• _Extract to read_

Dr Chee’s Contempt of Court Cases
39. Singapore takes seriously the excellent reputation of its judiciary and legal system. The Constitution and the Rule of Law protected by the Constitution are treated as supreme. Singapore's judiciary is highly regarded and scores highly in international rankings. The World Bank puts Singapore at 95th percentile on “Rule of Law.”
40. Dr Chee, however, has persisted in impugning the integrity of the judiciary in Singapore. He has been cited for Contempt of Court on two occasions by the High Court of Singapore. Contempt is treated seriously in many jurisdictions, and Singapore is no exception.
41. On 10 February 2006, Dr Chee read out and distributed a statement to media representatives outside the High Court. He also sent copies of the statement to various persons and organisations in Singapore and overseas. The statement, inter alia, alleged that the Singapore judiciary was biased and unfair, and that it acted at the instance of the Government or conspired with the Government in cases involving opposition politicians. In addition, he insinuated that judges were controlled by the Government and were removed from the Bench if they were perceived to be lenient towards opposition politicians. These allegations were baseless, untrue and constituted clear contempt of court.
42. The Attorney-General sought an order of committal against Dr Chee for contempt of court. The High Court held that Dr Chee had clearly attempted to impugn the integrity of the judiciary. The Court held that Dr Chee’s conduct leading up to the committal proceedings was reprehensible. In addition, he was not contrite nor did he make any attempt to withdraw his offending remarks. Instead, he repeatedly maintained that he spoke the truth. The High Court found him guilty of contempt, and sentenced him to one day of imprisonment and a S$6,000 fine, in default seven days’ imprisonment. Dr Chee chose not to pay the fine, and served a total of eight days’ imprisonment.
43. On 2 June 2008, Dr Chee was convicted a second time for contempt of court by the High Court, arising from the scandalous statements he made during the Court hearing, referred to at paragraphs 26-7 above. The Judge stated that the way Dr Chee and his sister behaved at the hearing “deserved to be punished with nothing less than imprisonment”. The Judge found them guilty of openly disobeying court orders in a way that interfered with the administration of justice, and of scandalising the court. The Judge said that if left unchecked, the Chees' defiance of court orders and assertions that the court was biased could undermine public confidence in the judiciary and impair the administration of justice. Jail terms were considered appropriate as their actions were deliberate. There was also no retraction or apology from either of them although they did not deny what they had said.
44. Dr Chee was sentenced to 12 days of imprisonment.
(2) Freedom of assembly
Public Order Act
45. All Singapore citizens, including Dr Chee and his supporters, are guaranteed under Article 14 of our Constitution the right to assemble peaceably and the right to form associations. The Constitution recognises that these rights are not absolute and allows for necessary restrictions in the interest of the security of Singapore or public order. Such legitimate restrictions are consistent with international instruments such as the International Covenant on Civil and Political Rights and the Universal Declaration of Human Rights.
46. In other countries, demonstrations and processions have disrupted community life, and in many instances, endangered people and caused economic loss and damage to property. In Singapore, such rights are balanced against the societal need for law and order. Each society must decide for itself where the balance lies. Singapore is a small city with a dense population. The rights of society are therefore given significant weight. Individuals who wish to express themselves may do so in a variety of ways as long as they do not affect the rights of others. They are free to advocate their views outdoors at Speakers' Corner or indoors. They may upload their views on the internet. Or they may apply for permits to hold assemblies outside of the Speaker’s Corner.

• _Things to do_
1 > In the passage on Dr Chee's contempt of court cases, how many days of imprisonment did he serve in total after the first conviction?
2 > From the passage on Dr Chee's contempt of court cases, extract the words starting with "41. On 10 February" and going on through "clear contempt of court.".
3 > Continue the passage on Dr Chee's contempt of court cases from its last sentence.

• _Dataset records_
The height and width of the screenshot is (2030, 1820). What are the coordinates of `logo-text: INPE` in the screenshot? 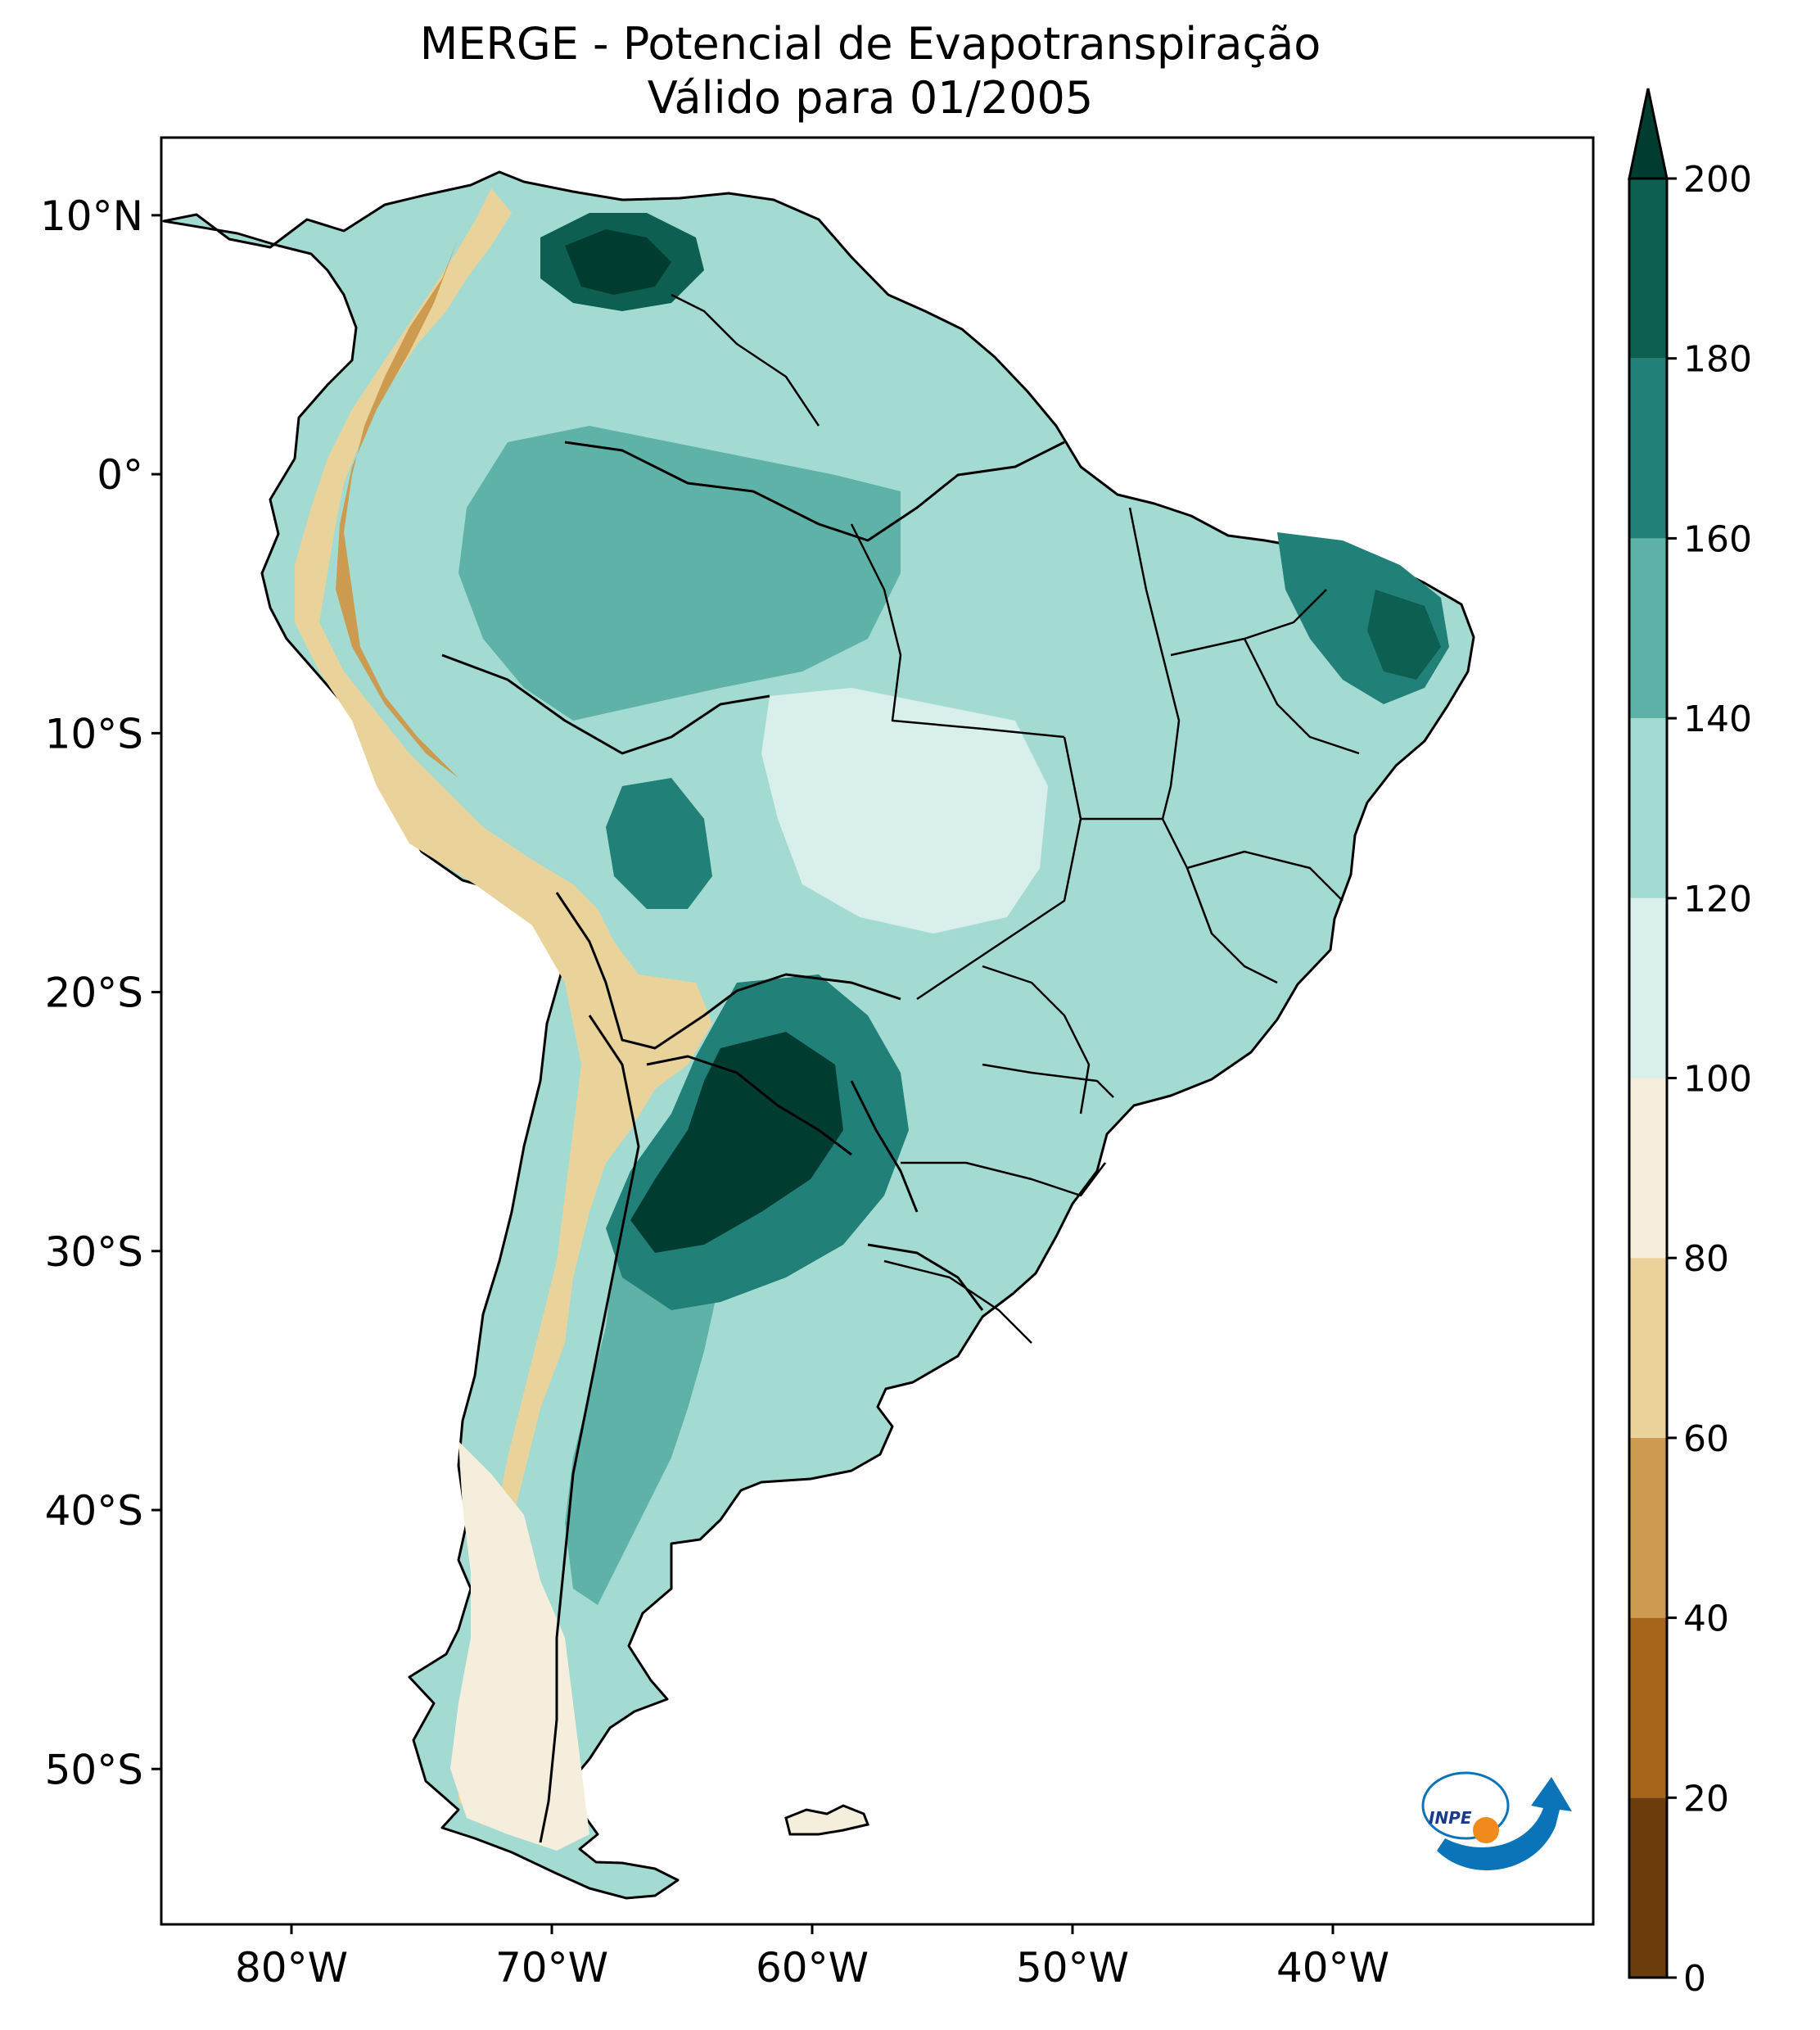 It's located at (1450, 1818).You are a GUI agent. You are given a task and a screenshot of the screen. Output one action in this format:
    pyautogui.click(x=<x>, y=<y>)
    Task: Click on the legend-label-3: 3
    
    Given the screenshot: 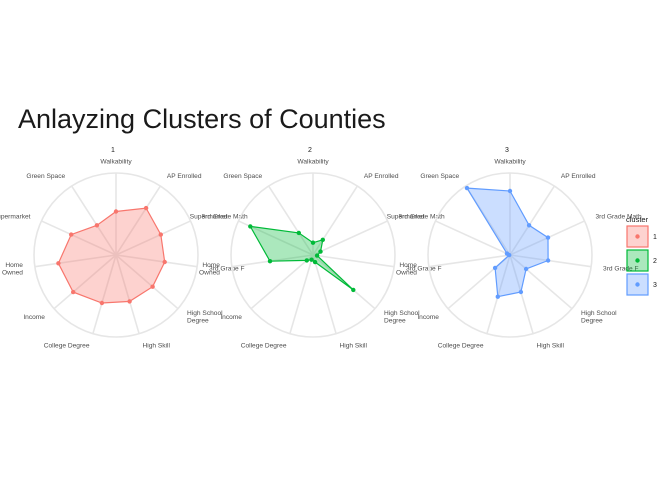 What is the action you would take?
    pyautogui.click(x=655, y=286)
    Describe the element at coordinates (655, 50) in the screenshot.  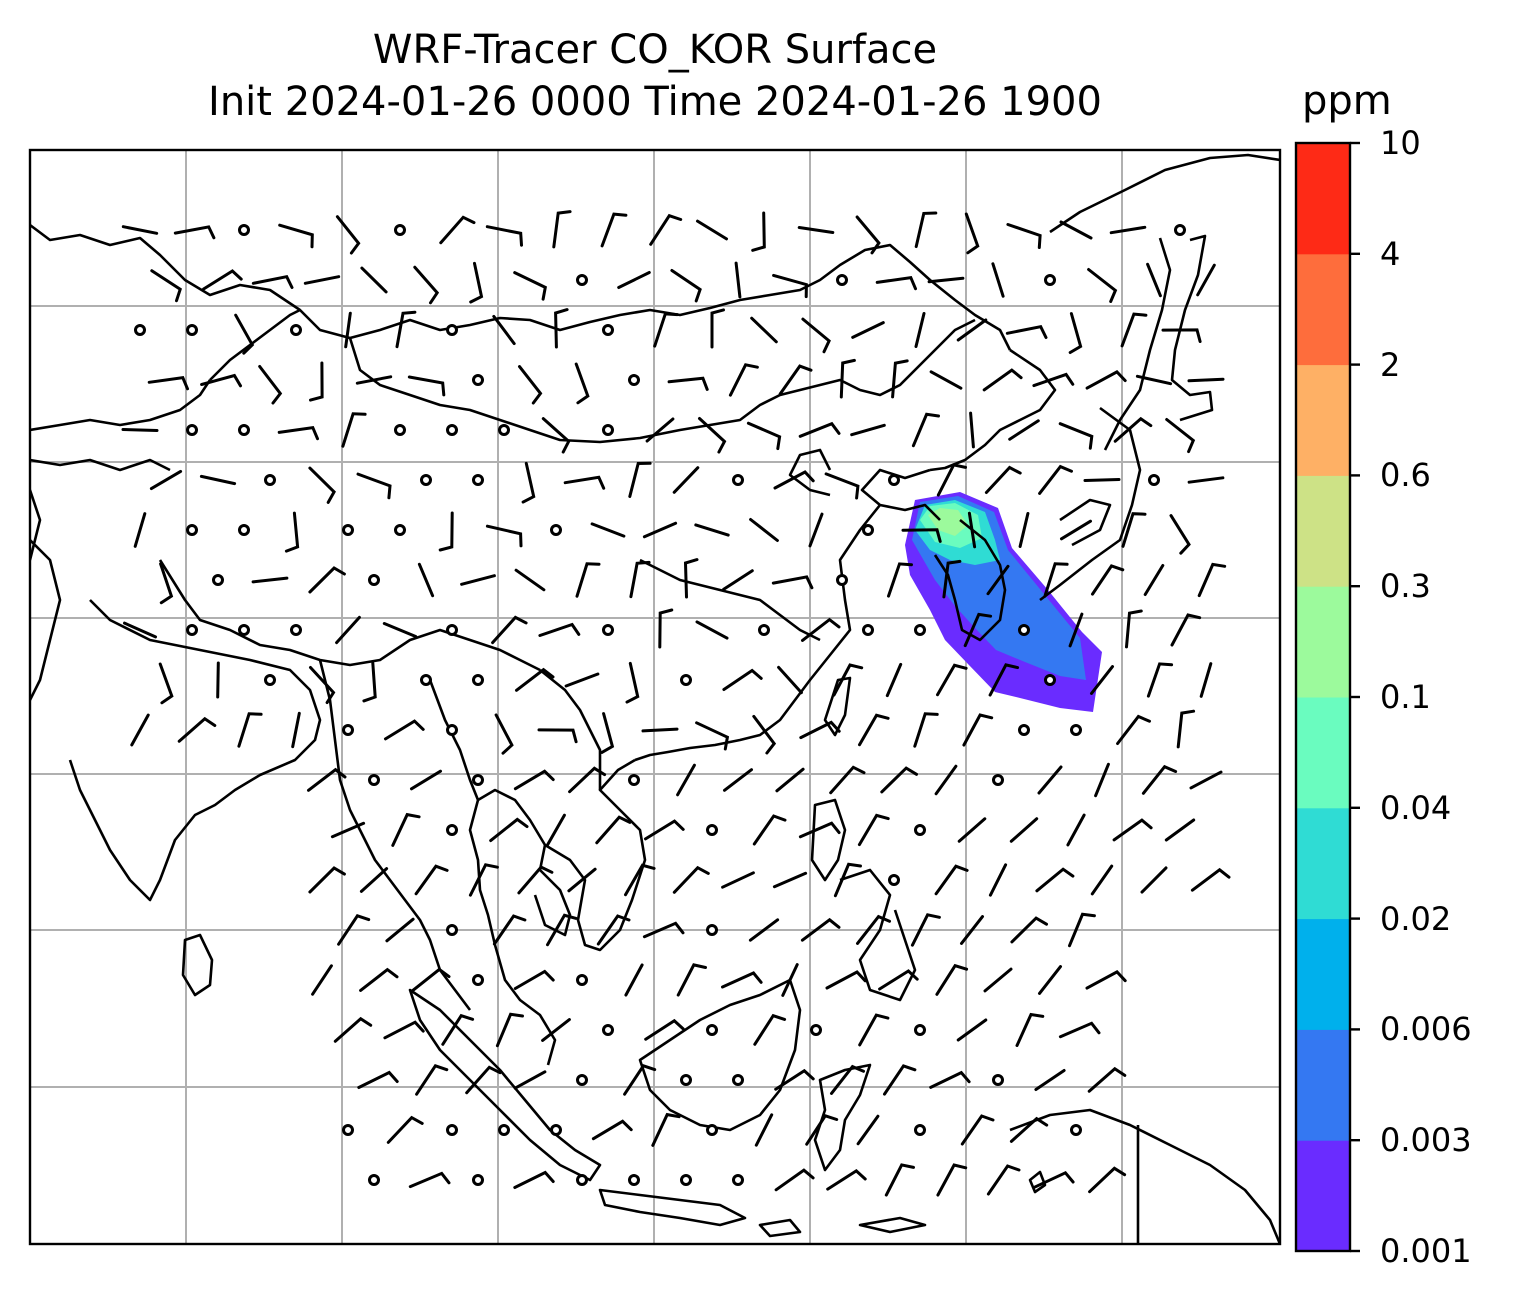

• _Expected responses_
1 > Eight days.

2 >
41. On 10 February 2006, Dr Chee read out and distributed a statement to media representatives outside the High Court. He also sent copies of the statement to various persons and organisations in Singapore and overseas. The statement, inter alia, alleged that the Singapore judiciary was biased and unfair, and that it acted at the instance of the Government or conspired with the Government in cases involving opposition politicians. In addition, he insinuated that judges were controlled by the Government and were removed from the Bench if they were perceived to be lenient towards opposition politicians. These allegations were baseless, untrue and constituted clear contempt of court.

3 >
47. One example of the approach taken is the “Move On” powers found in the Public Order Act. Singapore studied other jurisdictions and found the Australian model of move-on powers to be useful to prevent a situation where there is illegal conduct from escalating. If a person who is given the move on order complies with it, no offence is committed and there is no record of antecedence against the person.
48. Another example of the approach is the filming of law enforcement activities when the filming jeopardises sensitive on-going law enforcement operations (counter terrorism activities) or when the film will compromise the safety of officers. Singapore has consciously decided not to have a general offence of filming but only if a filming prohibition order is issued and not complied with. This is more narrowly scoped than the recent UK Amendments to the Counter-Terrorism Act 2000. Such powers do not apply to the filming of routine Police functions.
49. Dr Chee is entitled to express his views freely and has done so. He has also organised, unfettered, numerous public meetings lawfully to discuss his political views, including criticism of the Singapore Government. Neither he, nor those who have attended such activities or meetings, have been penalised or victimised. The rule of law dictates that all persons, politicians or otherwise, should obey the law of the land. This principle is applicable throughout the world.
50. Dr Chee has decided for political reasons that he will not comply with the law. If he or anyone else is allowed to break the law with impunity, on the ground that they bear political messages, the rule of law will be fatally undermined. In doing so, Dr Chee seeks to pose as a martyr for an international audience in the expectation that foreigners unfamiliar with the politics of Singapore will grant him the legitimacy that the voters of Singapore have denied him.
The Internal Security Act
51. The Paper highlights the Internal Security Act (ISA) as “one of the most troubling departures from the rule of law in Singapore”. The ISA was introduced by the British against the backdrop of the Communist insurgency, in the 1950s. That insurgency continued for decades. The Paper mentions Chia Thye Poh, who was a key member of the Communist Party Malaya (CPM) who advocated armed insurgency and violence. He was detained under the ISA. Thousands of people died in the armed insurrection and guerilla warfare that the CPM carried out with the support of Communist states. The CPM and satellite organizations also had standing directives to punish with death those who betray the CPM revolution.
52. Currently, there are less than 20 persons in detention. The detainees are broadly a mix of Jihad believers, and members of organisations with Al Qaeda links. The powers of preventive detention are subject to some important checks and balances provided in the Constitution and the ISA. For instance:
(1) The detainee has the right to make representations to an Advisory Board, which must be considered, and is free to engage a lawyer of his choice for this purpose.
(2) The Advisory Board is appointed by the President, and is headed by a Supreme Court judge. It has the powers of a court of law to subpoena witnesses including investigators, and examine documents, including classified intelligence.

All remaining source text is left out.